(Stored records)
· · · · · · ·
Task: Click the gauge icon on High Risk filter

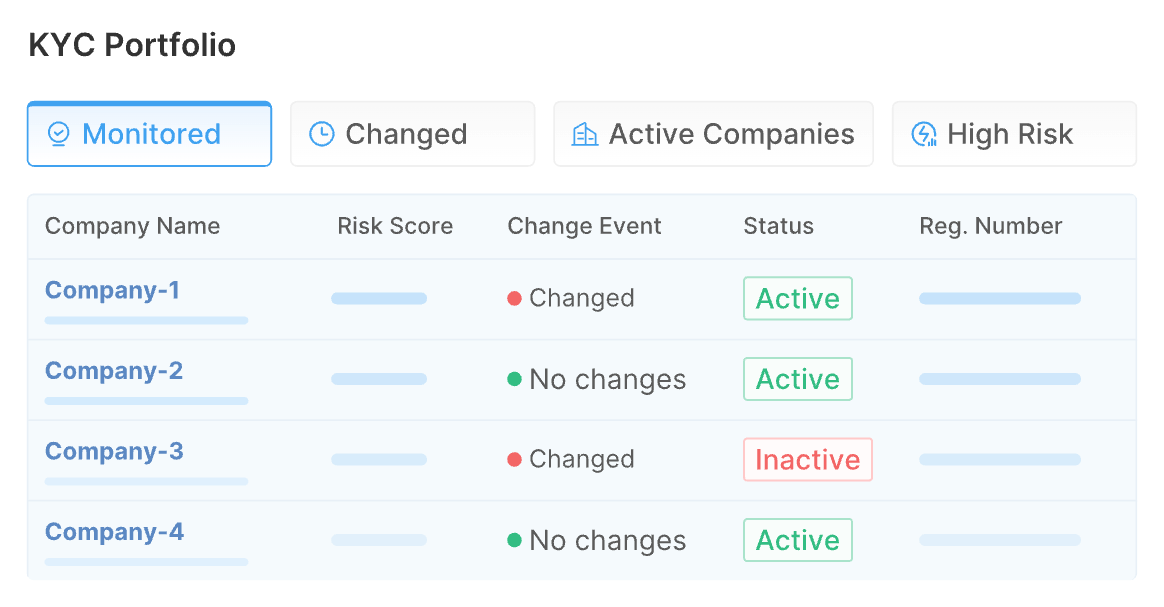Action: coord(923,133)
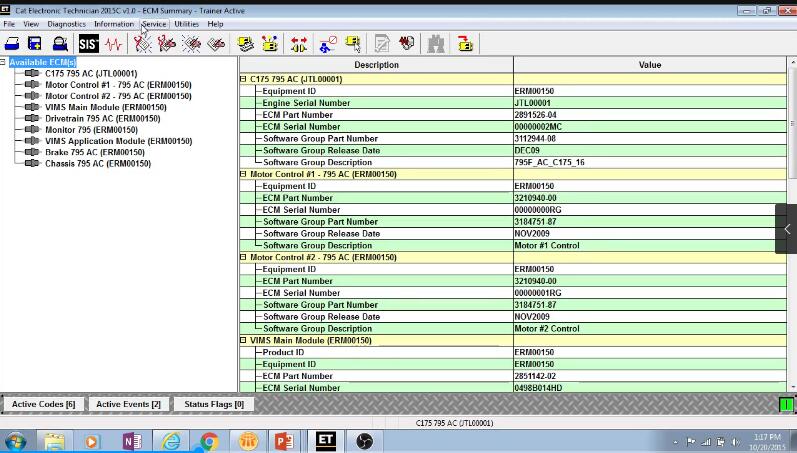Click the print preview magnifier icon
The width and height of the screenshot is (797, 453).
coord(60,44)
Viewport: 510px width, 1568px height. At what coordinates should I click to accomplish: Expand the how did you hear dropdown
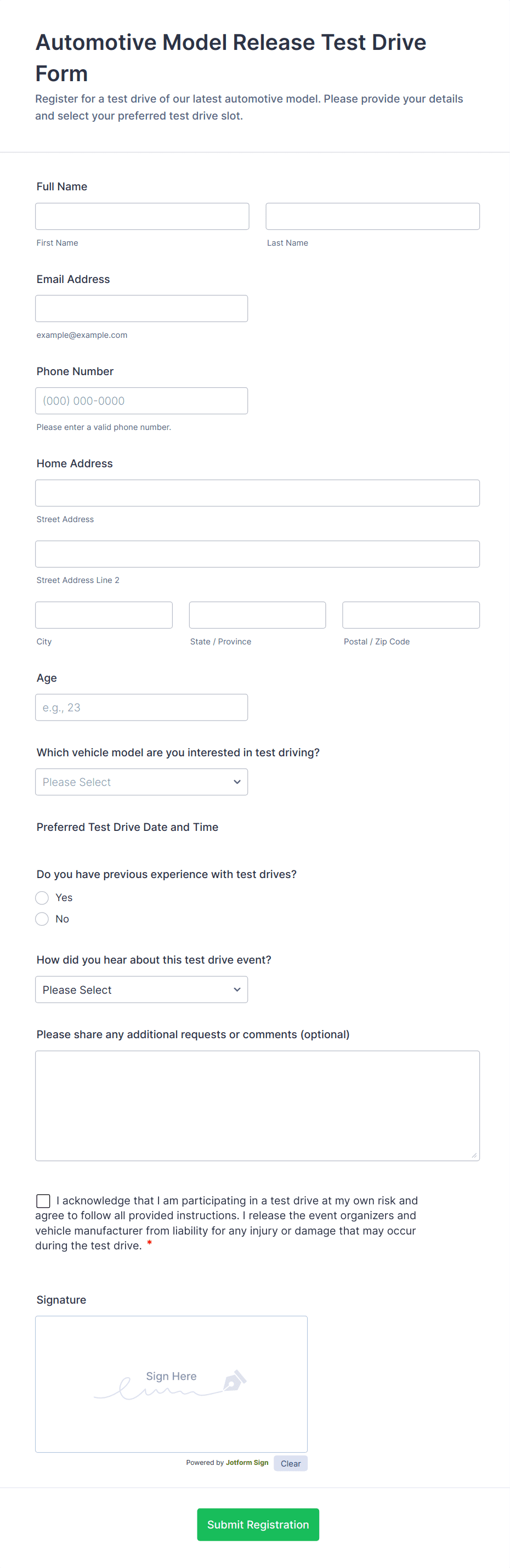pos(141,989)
· · · · · · ·
Task to complete – Output the line that contains "Viewport: 510px width, 1568px" and every line after it to the end of the records, word for word, leaving out the pictures.

Expected output –
Viewport: 510px width, 1568px height. At what coordinates should I click to accomplish: Expand the how did you hear dropdown
pos(141,989)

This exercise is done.